## BEGIN Available data
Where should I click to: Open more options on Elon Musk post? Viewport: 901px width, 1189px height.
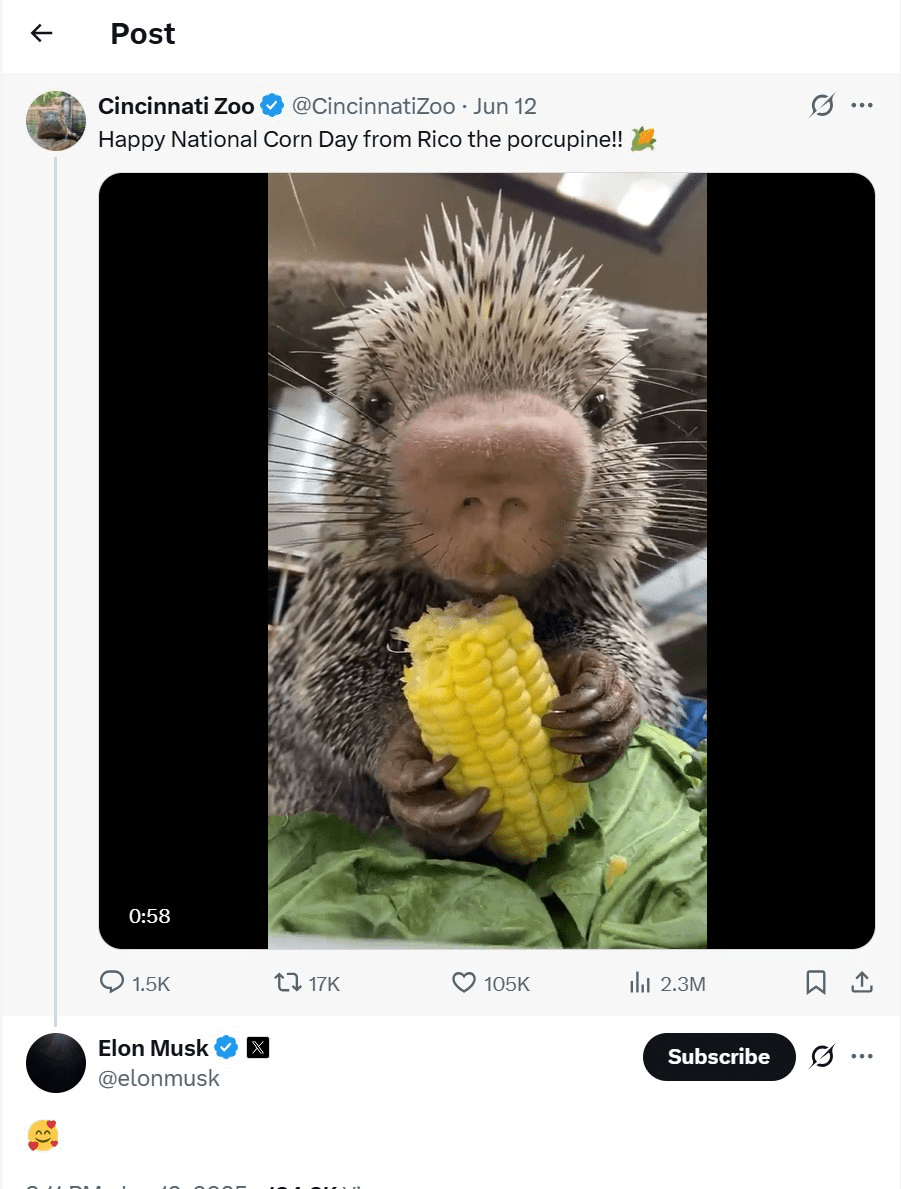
## END Available data
## BEGIN Available data
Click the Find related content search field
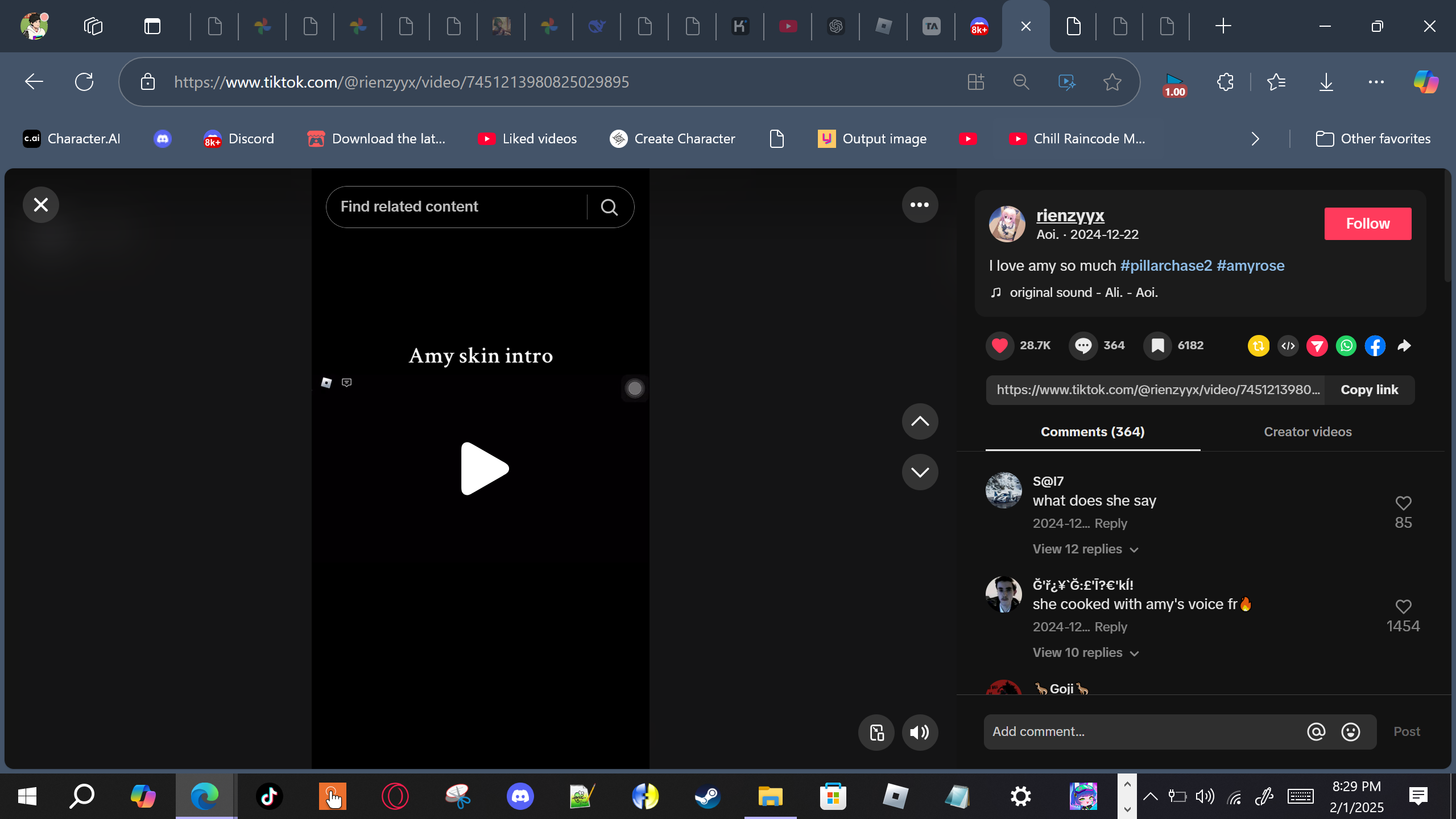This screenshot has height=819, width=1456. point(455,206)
## END Available data
## BEGIN Available data
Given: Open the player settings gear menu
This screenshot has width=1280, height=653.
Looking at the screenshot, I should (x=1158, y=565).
## END Available data
### Instructions for the task
Copy out verbatim the rows from the line with "Given: Open the player settings gear menu" up to and including the line with "Looking at the".

### Solution for this task
Given: Open the player settings gear menu
This screenshot has width=1280, height=653.
Looking at the screenshot, I should (x=1158, y=565).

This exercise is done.